Interestingly, contralateral foraminal area (CFA) significantly decreased in all patients at the final follow-up. A few studies have explored degeneration of contralateral intervertebral foramen and lateral recess after PELDF. Lumbar facet joints are the conventional methods for guiding and stabilizing the spinal motion segment, especially in maintaining lumbar stability in forward flexion15–17. A previous study using nucleotomy model18 reports that facet joints supported significantly greater load after nucleotomy. Supported load (15.8%) was almost doble the applied external force (8.6% of). Notably, low quantity of nucleus removal (range: 0.7-1.7g) increased the forces transmitted over the facet joints. Previous studies report that destruction of lumbar facet joints results in increase in rotation, loss of strength, and decrease in stiffness of spinal motion segment16,19,20. Moreover, facetectomy results in facet joint diseases and lower back pain, especially on the contralateral side4. Therefore, discectomy and foraminoplasty performed during PETDF may result in increased contralateral facet joint loading in order to maintain spinal mechanical stability in a variety of directions and loading scenarios. This increase in contralateral facet joint loading ultimately results in decreased CFA.

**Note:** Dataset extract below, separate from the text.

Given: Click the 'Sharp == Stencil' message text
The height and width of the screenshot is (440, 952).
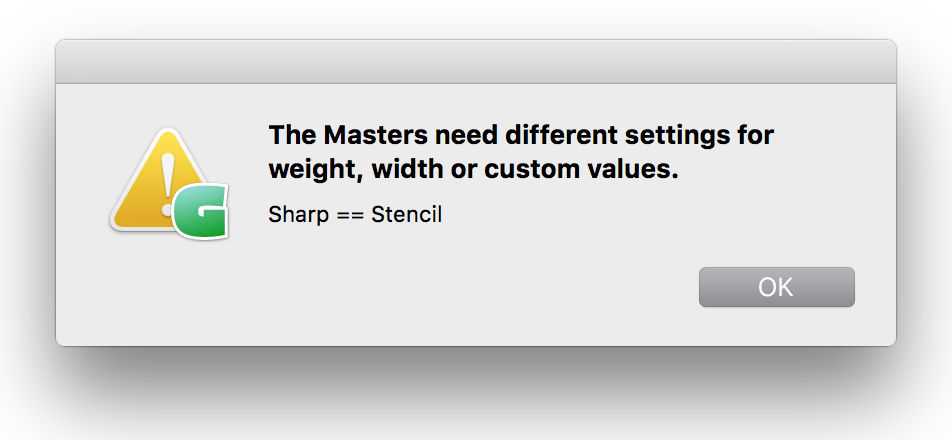Looking at the screenshot, I should tap(355, 214).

Maintenance of Intervertebral space height (ISH) is a good prognostic index after PETD21,22. However, several studies on PETD report reduction of ISH post-operation5,23. Reduction of ISH is attributed to loss of the nucleus-pulposus volume; loss of nucleus-pulposus constituent due to use of bipolar radiofrequency, including loss of mucopolysaccharide protein complex, chondroitin sulfate and high amounts of water; defects in annulus fibrosus during surgical discectomy; and intervertebral disc degeneration5. In our study, ISH decreased in the two groups. Eun, Sang Soo et al23 report that the average postoperative disc-height ratio in patients (73.7% patients were at L4-L5 spinal level, 10.5% patients were at L5-S1 spinal level) who underwent PELD was 81.54% of the original disc height at 10 years prospective follow-up. These findings were consistent to findings of our study. In addition, Qiao P5 reports reduction of ISH post-operation in 64 patients with L4/5 spinal level who underwent PETDF. These findings show that higher reductions of ISH are correlated with higher increase in intervertebral space angle (ISA). Furthermore, pain is correlated with decrease in lumbar ISA24, whereas ISA increases with decrease in pain after operation.5 Although, ISA increased in the two groups, ISA was not correlated with decrease in ISH. This finding can be attributed to the small sample size.

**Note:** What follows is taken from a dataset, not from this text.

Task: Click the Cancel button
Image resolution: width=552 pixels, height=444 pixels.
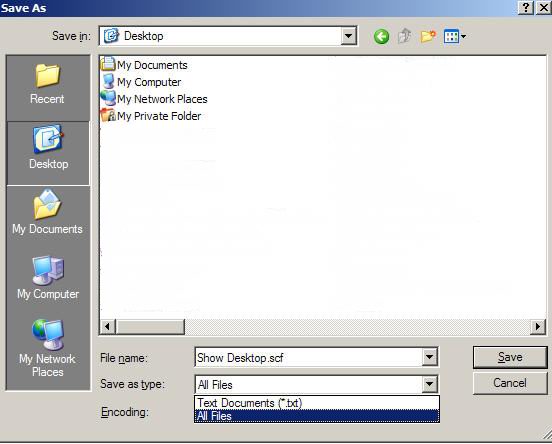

This study has several limitations. First, there may be errors associated with measuring the FA on MRI. We measured the FA in the sagittal T2 images at the most stenotic sagittal plane. However, these sagittal images may be heterogeneous due to differences in the cutting angle of the MRI resulting from individual anatomic variations and technical problems. A 3.0 mm slice of sagittal T2-weighted MR image is also thicker than an ideal slice. Second, this study only used FA measurement. Therefore, our results may be limited regarding measurement of the nerve root pressure or morphologic changes. Finally, another limitation of this study is its retrospective nature.